Note that we stayed in a linear dependency framework without interaction. We will adapt the package in a second step to be in a nonlinear framework to simulate interactions. The package’s implementation is easily adapted to the nonlinear framework with interactions by replacing the explanatory variables’ linear part with a nonlinear function of the explanatory variables. All the functions in the package are coded to introduce this nonlinear function of the explanatory variables easily.
For details on methodology, see Vignette.
The package survMS can simulate data from a Cox model. We have chosen to carry out this simulation to generate survival data that respects the proportional risk hypothesis. For more details, see Vignette. Survival times can follow different distributions: Weibull, log-normal, exponential (in progress) and Gompertz (in progress).

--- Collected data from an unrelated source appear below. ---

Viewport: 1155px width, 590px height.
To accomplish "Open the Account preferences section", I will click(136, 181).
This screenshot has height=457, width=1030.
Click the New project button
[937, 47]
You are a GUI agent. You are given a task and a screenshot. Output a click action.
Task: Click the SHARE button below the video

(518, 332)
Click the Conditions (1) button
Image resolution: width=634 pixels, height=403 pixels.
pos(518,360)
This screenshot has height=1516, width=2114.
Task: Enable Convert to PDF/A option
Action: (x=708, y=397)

To simulate survival data checking the proportional risk hypothesis, we use a Cox model with survival times following a Weibull distribution.
res_paramW = get_param_weib(med = 1062, mu = 1134)

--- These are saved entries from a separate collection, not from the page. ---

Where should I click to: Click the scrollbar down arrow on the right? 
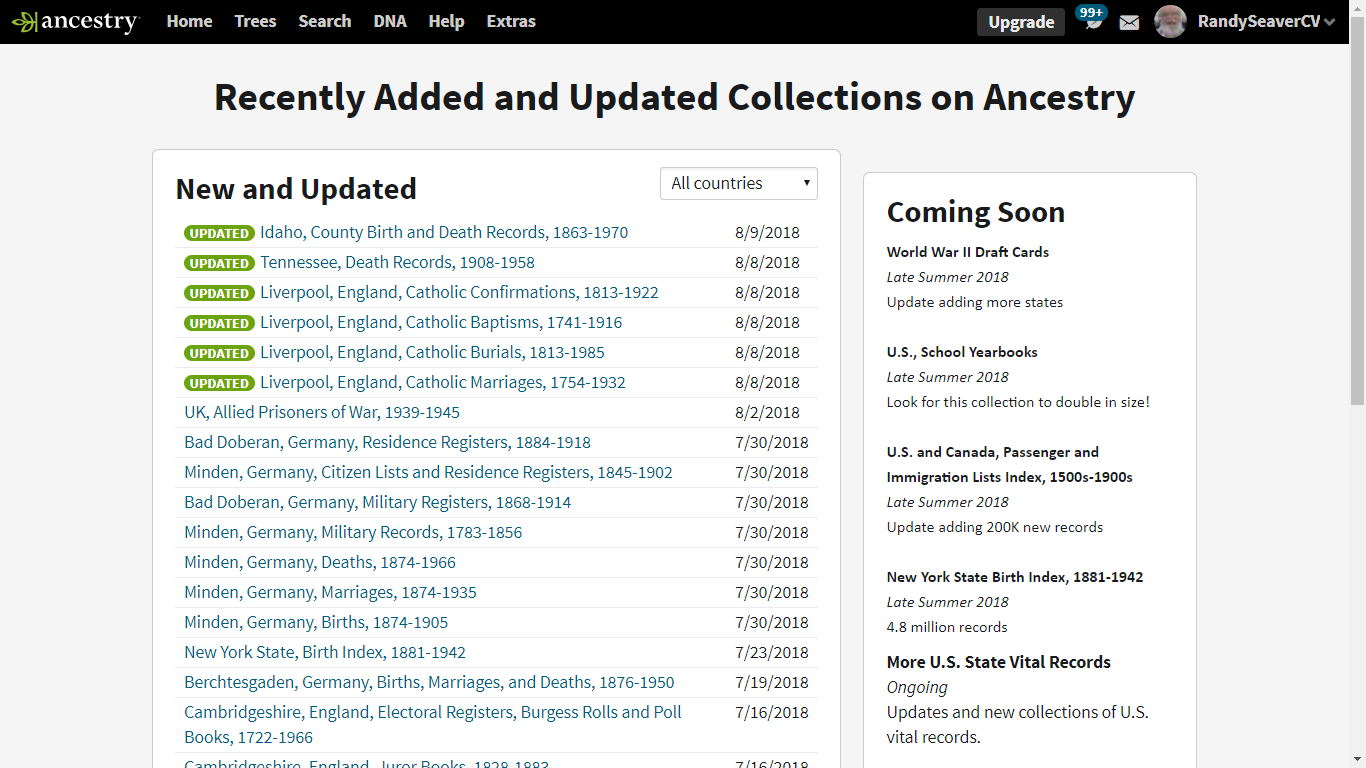[1359, 760]

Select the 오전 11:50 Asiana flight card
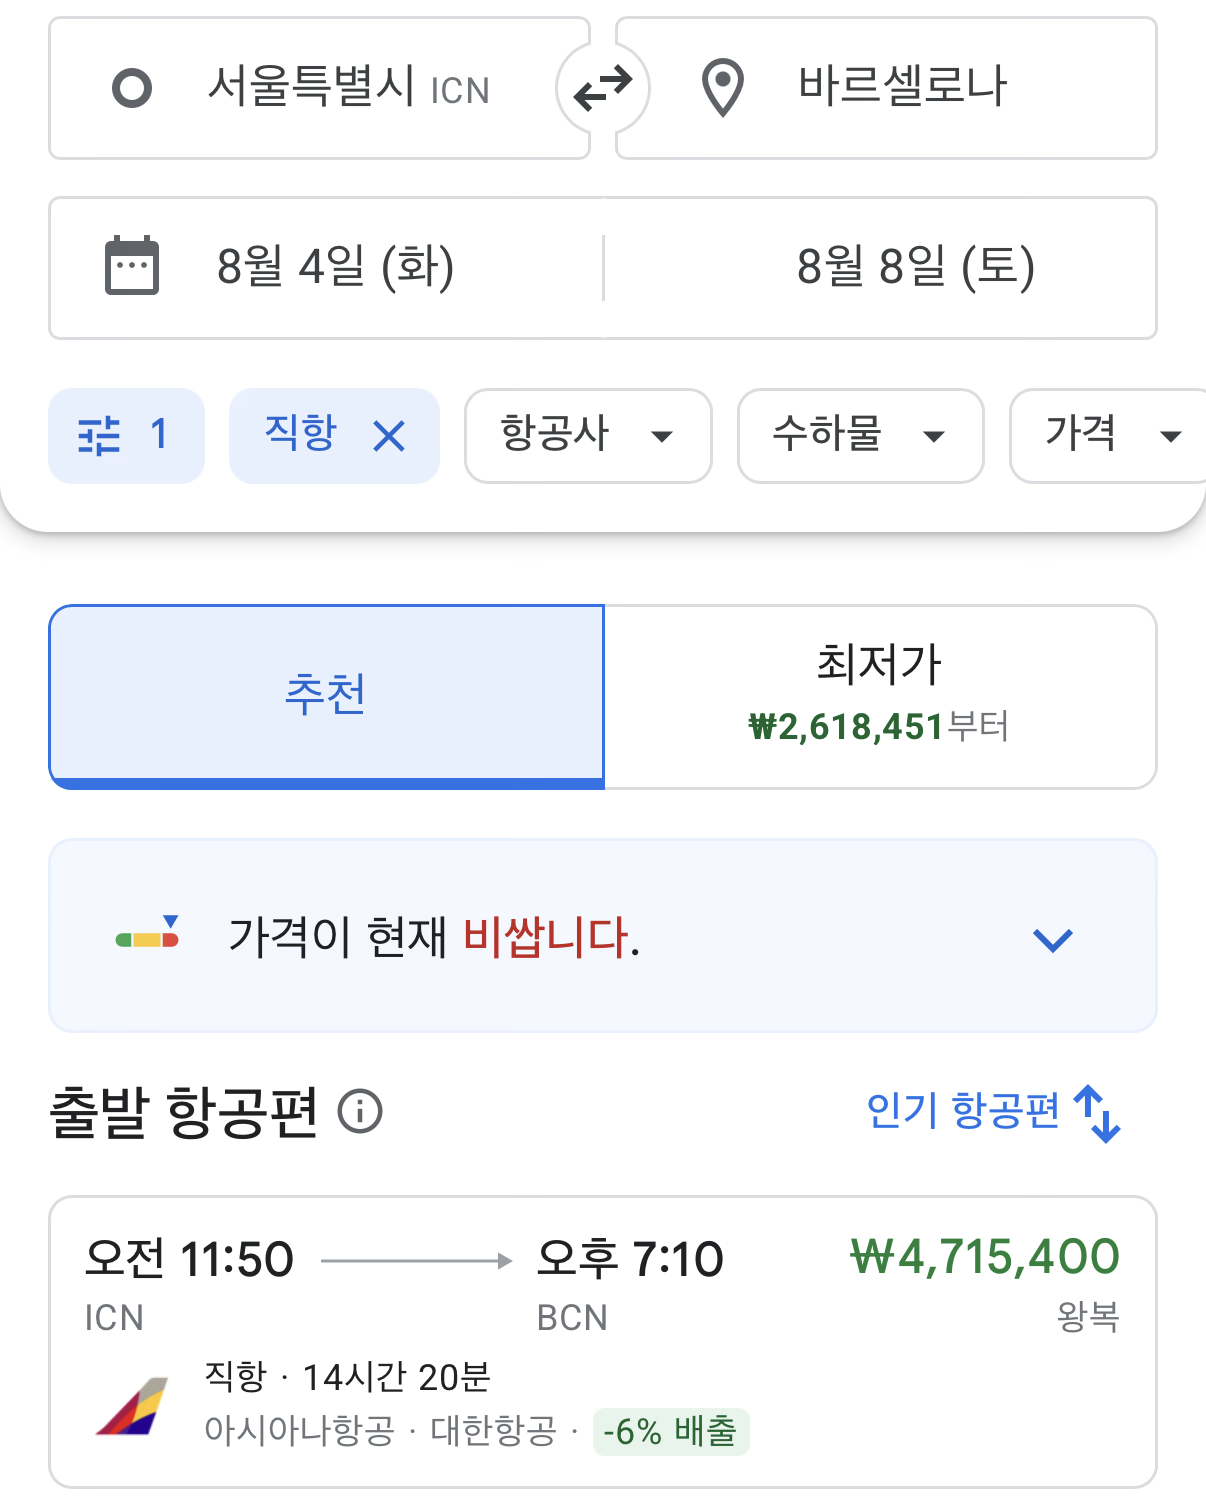[x=603, y=1342]
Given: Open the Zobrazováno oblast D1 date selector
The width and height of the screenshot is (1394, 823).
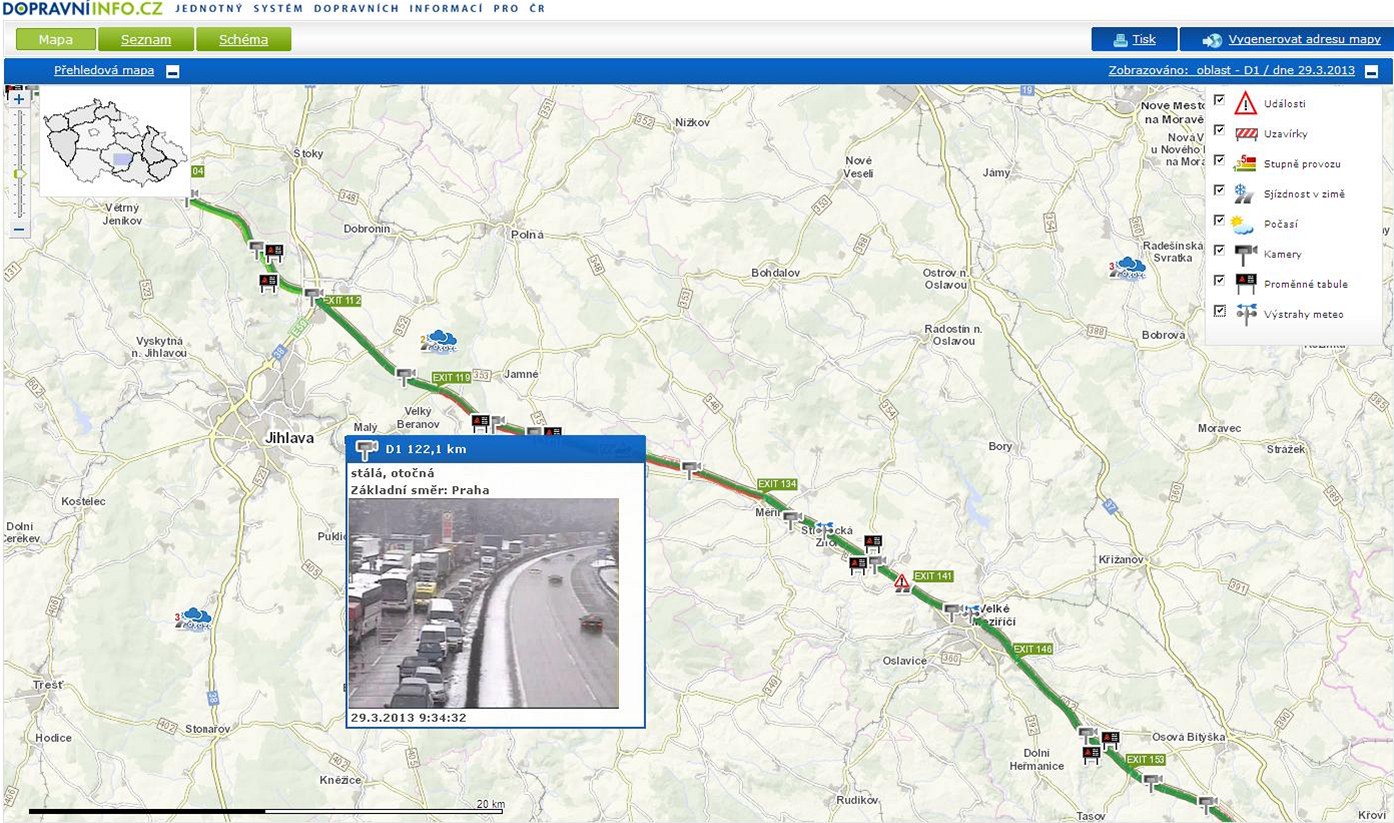Looking at the screenshot, I should tap(1231, 70).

# c(res_paramW$a, res_paramW$lambda)
listCoxWSim_n500_p1000 <- modelSim(model = "cox", matDistr = "unif", matParam = c(-1,1), n = 500,
p = 1000, pnonull = 20, betaDistr = 1, hazDistr = "weibull",
hazParams = c(3, 4), seed = 1, d = 0)
#> Warning in modelSim(model = "cox", matDistr = "unif", matParam = c(-1, 1), :
#> Options "non-linearity with interactions" not available
hist(listCoxWSim_n500_p1000)
To simulate survival data checking the proportional risk hypothesis, we use a Cox model with survival times following a log-normal distribution.
res_paramLN = get_param_ln(var = 170000, mu = 2320)
listCoxSim_n500_p1000 <- modelSim(model = "cox", matDistr = "unif", matParam = c(-1,1), n = 500,
p = 1000, pnonull = 20, betaDistr = 1, hazDistr = "log-normal",
hazParams = c(res_paramLN$a, res_paramLN$lambda), seed = 1, d = 0)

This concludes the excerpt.